Seasons greetings! If you follow me on Instagram, you'll have already seen me crowing about the Simplicity party top I reviewed for the current issue of Sew Now magazine - oooooh!
Today I thought I'd share a few more details on the blog as I was limited to just 300 words, and I still have lots more to say about it. Plus it will give you something to read if you're lazing around, browsing your blog feed and eating chocolates (or is that just me?!)
Simplicity 8260 is an easy-to-sew top in two lengths, with a choice of sleeve options and an unusual cross over back.
It's an elegant, drapey style with lots of ease, so I'd suggest choosing your size based on the finished measurements rather than your actual measurements. According to the body measurement chart I was a Medium (14-16), but I went ahead and cut a size Small (10-12) with no regrets. As I was reviewing this pattern in December, I thought the long sleeved version would be the most weather appropriate (although I really like the look of the sleeveless version), and I chose the longer length (view B). The pattern requires minimal fitting and I made no changes to the pattern. The only thing I would mention is that the full length sleeves are quite fitted. I personally prefer this, but you may want to add a bit of width if you don't like such a tight fit.
There are only three pattern pieces (two if you go for the sleeveless option) and no darts or fastenings, so construction is very simple. One thing to note is that the back pieces are cut on the bias and liable to stretch out. I'd recommend stay stitching these edges before you begin to prevent this happening. The two back pieces are crossed over each other and basted together to form one piece and the sleeves are inserted flat, so the entire top comes together very quickly. The pattern recommends using bias tape to finish the back opening edges and hems, but I didn't actually finish mine this way. I bought some lovely metallic bias tape which I didn't use in the end, as it ended up distorting the edge of my lightweight fabric. I finished my edges with narrow double turned hems instead.

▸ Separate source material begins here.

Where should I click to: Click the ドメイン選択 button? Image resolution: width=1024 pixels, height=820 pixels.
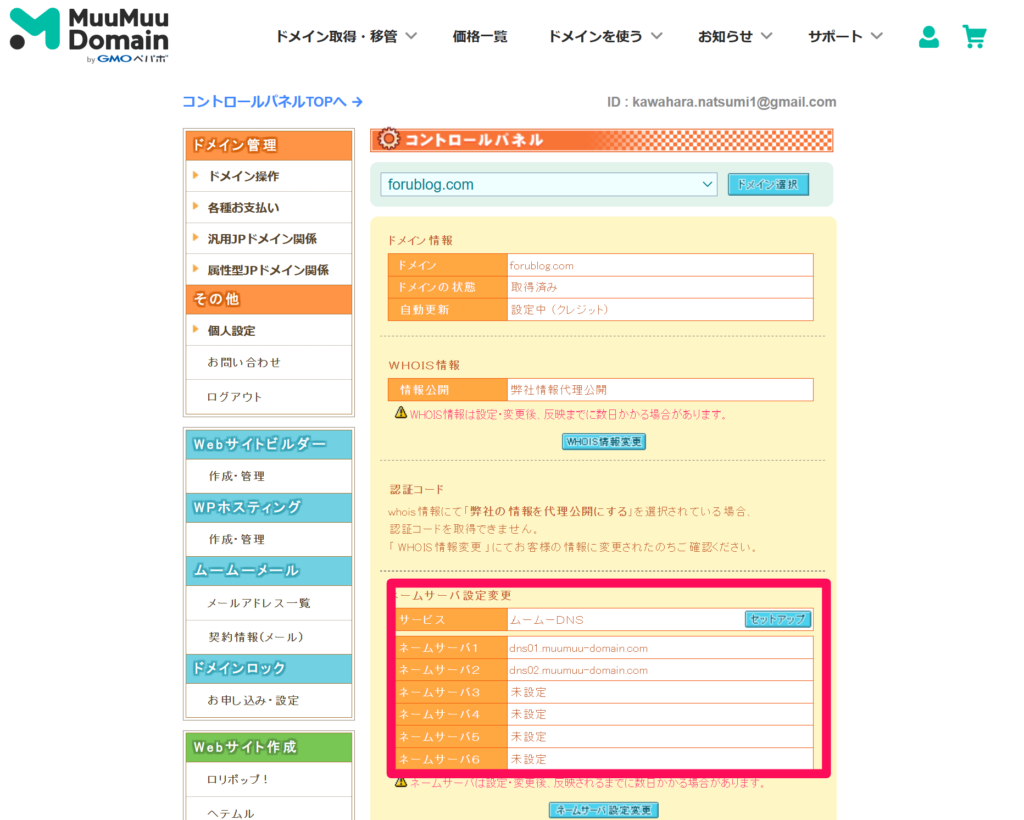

The fabric was quite sheer and any hem rippling around the neckline would have been really apparent, so I drafted a simple facing instead, using the front and back pattern pieces. This gave a much cleaner finish to the neckline. I also used French seams throughout.
The fabric itself was rather lovely and came from Clothspot, a new-to-me online fabric shop with a carefully curated selection of gorgeous dressmaking fabrics. It's called 'Mercury Falling' and is a fluid, metallic-silvered lightweight crepe. All of the fabric descriptions on the site are very detailed (which I appreciate) and they even include a video clip of this particular fabric in motion! It's supposed to be hand washed to avoid damage to the metallic in the fabric... I simply crossed my fingers and machine washed it on the hand wash cycle. A tiny bit of metallic in one corner came away, but otherwise there were no ill effects. It does require quite careful handling - don't forget to stay stitch bias edges as pointed out above, and be vigilant when pressing hems to avoid rippling. I needed a fabric with a fair amount of glitz, that also had some drape to it and I have to say, 'Mercury Falling' delivered on both counts.
The fit of the top is a bit of a departure for me (the shoulders are dropped and there's no shaping to the front) and I quite like the elegant effect it gives. I also like the fact that it's plain and simple to the front, but turn to the back and there's a party going on. I have to admit, I haven't worn the top out yet, so can't testify to the wearability of the crossover back. The back pieces on the pattern envelope seem to cross further down than my version, which might be down to artful photography. I may end up tacking the back pieces together if I feel like I'm wearing a hospital gown - I'll report back on that!
If you're looking for a quick, fun dressmaking project (even quicker if you omit the bias tape as I did) then this pattern is the perfect choice. As I said in the review, just add a pair of slim trousers, heels and a big necklace and you’re party ready! And if you've already had your quota of parties for the year, you can always make one to cheer yourself up during the bleak mid UK January! Have a good day. x
The pattern and fabric were given to me free of charge by Weaver Dee and Clothspot for review. All views my own.